WORK ITEM — Omit the images and output every line of the data below exactly.

AVAILABLE DATA —
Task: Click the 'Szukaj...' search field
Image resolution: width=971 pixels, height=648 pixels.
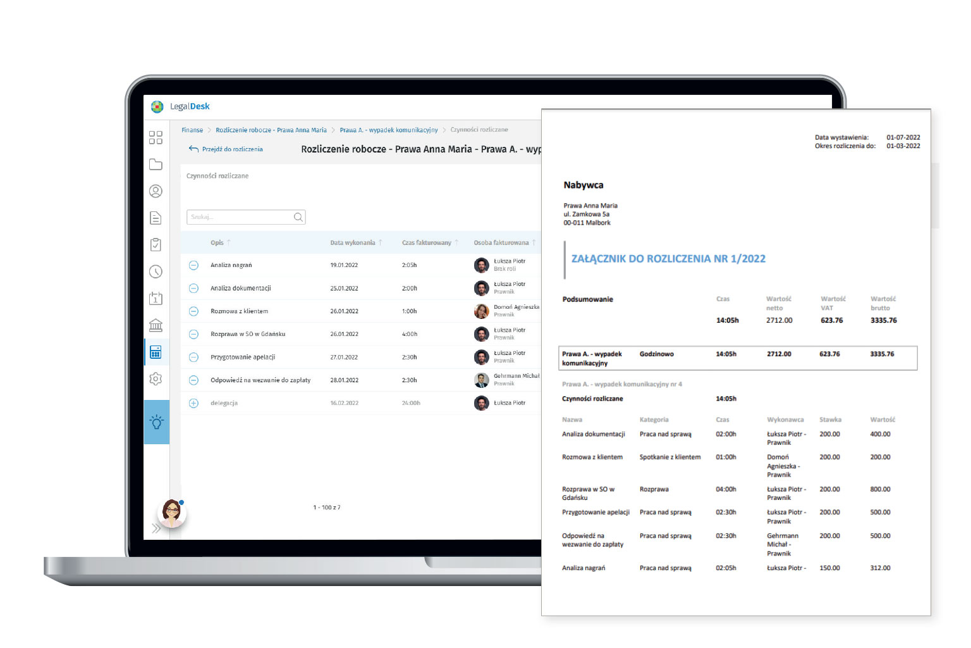Action: 240,217
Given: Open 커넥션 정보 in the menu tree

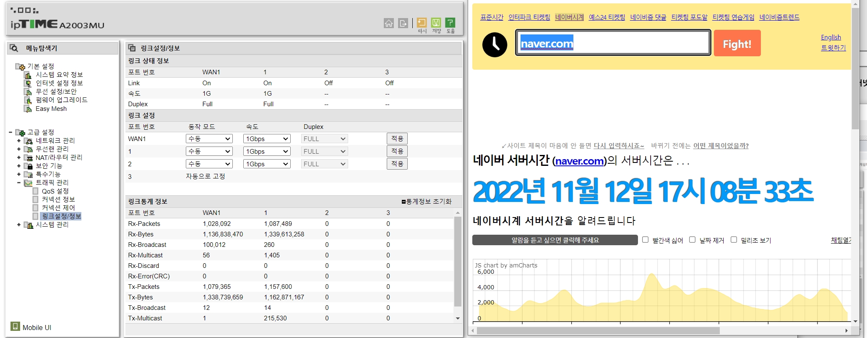Looking at the screenshot, I should tap(58, 199).
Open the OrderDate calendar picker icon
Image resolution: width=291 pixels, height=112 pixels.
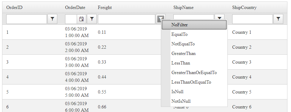[x=81, y=19]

ANSWER TO THE PROBLEM —
Task: Click the 'Szukaj...' search field
Image resolution: width=971 pixels, height=648 pixels.
Action: 240,217
Given: Open 커넥션 정보 in the menu tree

Looking at the screenshot, I should tap(58, 199).
Open the OrderDate calendar picker icon
Image resolution: width=291 pixels, height=112 pixels.
[x=81, y=19]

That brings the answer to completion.